You can read more about GSD at the information pages at Johns Hopkins and the Children's Hospital of Philadelphia.
Research Into GSD
Typing in "glycogen storage disease" returns over 3000 results on Pubmed Central just over the past year, which is encouraging that there are so many groups dedicated to better understanding and treatment given the rare nature of the disease. Many of these studies are in mice or other animals, characterizing genetic markers and attempting to develop better profiles for diagnosis and prognosis. A common theme from perusing these studies is that they have to amass data from various communities because it is likely very difficult to hunt down enough individuals to generate enough correlative data for their work. I've seen some studies where the researchers deliberately induce GSD in their animal models, which seems unnecessarily cruel (not just for this, but for other disease models) but as I've experienced in my own graduate work, is a necessary part of science. Another study that I happened upon suggested a crosstalk between autophagy, apoptosis, and GSD that could lead to new therapeutic strategies to treat GSD. In this case, similarly to treatments for cancer and neurodegenerative disorders, autophagy-modulating drugs might be used to improve the quality of life for GSD patients.
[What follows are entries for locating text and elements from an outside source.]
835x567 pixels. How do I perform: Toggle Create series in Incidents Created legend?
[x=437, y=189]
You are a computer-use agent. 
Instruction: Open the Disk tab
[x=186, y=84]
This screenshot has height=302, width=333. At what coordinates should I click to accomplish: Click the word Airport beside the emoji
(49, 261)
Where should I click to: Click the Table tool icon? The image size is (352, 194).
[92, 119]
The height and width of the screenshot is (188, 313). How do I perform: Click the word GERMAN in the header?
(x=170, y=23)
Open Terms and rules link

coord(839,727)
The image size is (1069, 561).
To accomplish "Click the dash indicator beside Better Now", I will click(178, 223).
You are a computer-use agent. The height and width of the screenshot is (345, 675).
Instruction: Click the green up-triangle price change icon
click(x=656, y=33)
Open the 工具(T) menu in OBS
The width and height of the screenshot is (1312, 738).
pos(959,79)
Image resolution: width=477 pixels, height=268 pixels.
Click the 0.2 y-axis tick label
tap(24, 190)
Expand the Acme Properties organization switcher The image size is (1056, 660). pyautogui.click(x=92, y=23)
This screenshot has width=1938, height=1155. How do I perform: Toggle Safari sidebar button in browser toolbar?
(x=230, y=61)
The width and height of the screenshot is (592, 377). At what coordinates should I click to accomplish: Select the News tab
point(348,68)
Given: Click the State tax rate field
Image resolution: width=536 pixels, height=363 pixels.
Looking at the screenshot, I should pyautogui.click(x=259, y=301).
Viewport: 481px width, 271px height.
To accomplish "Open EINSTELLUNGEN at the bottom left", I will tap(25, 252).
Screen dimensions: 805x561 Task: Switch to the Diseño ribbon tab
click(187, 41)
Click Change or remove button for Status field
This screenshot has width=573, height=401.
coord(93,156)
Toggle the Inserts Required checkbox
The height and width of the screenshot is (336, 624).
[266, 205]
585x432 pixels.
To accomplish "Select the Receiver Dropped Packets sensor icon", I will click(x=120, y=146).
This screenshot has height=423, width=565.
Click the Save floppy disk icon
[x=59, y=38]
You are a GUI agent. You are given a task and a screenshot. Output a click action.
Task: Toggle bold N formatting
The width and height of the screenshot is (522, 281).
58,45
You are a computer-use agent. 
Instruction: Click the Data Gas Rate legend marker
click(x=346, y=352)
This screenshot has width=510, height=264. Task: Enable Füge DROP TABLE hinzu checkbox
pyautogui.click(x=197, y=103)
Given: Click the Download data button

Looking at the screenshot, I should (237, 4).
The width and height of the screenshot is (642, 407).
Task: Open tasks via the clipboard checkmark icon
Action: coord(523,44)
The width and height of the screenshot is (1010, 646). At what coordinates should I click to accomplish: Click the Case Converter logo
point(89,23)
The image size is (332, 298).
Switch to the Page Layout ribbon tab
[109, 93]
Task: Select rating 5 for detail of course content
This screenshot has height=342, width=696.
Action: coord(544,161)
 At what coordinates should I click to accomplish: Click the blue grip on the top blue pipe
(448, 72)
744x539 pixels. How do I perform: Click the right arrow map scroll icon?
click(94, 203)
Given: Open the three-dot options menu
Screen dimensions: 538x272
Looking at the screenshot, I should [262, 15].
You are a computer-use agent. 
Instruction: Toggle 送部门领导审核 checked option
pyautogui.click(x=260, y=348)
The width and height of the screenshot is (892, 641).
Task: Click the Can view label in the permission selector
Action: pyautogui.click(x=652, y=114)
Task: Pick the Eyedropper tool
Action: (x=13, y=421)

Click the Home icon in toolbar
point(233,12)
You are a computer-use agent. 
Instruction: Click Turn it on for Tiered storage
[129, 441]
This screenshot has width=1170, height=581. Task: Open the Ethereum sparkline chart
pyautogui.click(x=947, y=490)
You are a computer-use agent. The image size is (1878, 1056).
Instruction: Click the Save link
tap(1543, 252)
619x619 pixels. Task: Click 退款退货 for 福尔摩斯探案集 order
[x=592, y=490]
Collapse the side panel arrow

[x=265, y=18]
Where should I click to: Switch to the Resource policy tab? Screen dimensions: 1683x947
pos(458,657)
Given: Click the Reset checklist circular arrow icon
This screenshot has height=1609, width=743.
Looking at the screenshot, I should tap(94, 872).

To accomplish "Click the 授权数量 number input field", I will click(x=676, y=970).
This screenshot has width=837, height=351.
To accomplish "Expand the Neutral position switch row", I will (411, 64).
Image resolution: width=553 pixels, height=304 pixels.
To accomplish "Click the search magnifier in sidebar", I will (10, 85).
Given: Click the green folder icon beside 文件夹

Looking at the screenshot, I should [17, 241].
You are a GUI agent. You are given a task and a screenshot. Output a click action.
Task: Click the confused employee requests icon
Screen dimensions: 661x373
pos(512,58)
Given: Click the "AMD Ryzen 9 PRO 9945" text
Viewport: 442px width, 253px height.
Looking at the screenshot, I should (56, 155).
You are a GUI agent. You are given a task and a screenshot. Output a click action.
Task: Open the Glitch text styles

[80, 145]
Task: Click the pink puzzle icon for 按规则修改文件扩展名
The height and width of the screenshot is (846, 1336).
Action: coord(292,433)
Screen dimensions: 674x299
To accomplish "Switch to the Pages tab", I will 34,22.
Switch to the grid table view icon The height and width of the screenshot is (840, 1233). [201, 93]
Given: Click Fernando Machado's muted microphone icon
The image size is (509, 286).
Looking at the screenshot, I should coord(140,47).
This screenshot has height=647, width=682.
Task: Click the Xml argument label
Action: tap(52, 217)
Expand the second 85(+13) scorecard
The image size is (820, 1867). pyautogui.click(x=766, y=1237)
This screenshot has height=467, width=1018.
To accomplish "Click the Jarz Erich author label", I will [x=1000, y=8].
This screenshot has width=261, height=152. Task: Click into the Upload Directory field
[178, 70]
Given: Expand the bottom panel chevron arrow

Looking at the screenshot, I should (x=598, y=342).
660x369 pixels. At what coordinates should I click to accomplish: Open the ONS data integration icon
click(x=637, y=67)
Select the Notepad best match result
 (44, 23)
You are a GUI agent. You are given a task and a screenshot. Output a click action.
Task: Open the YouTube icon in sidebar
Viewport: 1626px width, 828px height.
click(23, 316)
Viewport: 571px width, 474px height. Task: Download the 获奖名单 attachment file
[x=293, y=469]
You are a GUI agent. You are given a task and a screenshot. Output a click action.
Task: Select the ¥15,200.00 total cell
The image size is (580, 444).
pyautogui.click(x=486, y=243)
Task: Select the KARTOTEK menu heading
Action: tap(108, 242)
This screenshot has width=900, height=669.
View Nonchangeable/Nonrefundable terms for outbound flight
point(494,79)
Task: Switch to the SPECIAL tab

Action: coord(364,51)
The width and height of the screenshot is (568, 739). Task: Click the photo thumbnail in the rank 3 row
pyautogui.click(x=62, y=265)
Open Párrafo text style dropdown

The pace of innovation for rare diseases like GSD might not be as fast as we would like, but it is again good to know that there are interested and capable scientists and medical professionals working at it to give their patients, mostly children, the best treatment and support that is available now. Genetic counseling might be able to reduce the prevalence of GSD, but until the incidence falls to absolute zero, more work needs to be done to help the afflicted, and it will take all our efforts to make sure the resources are available for these rare diseases.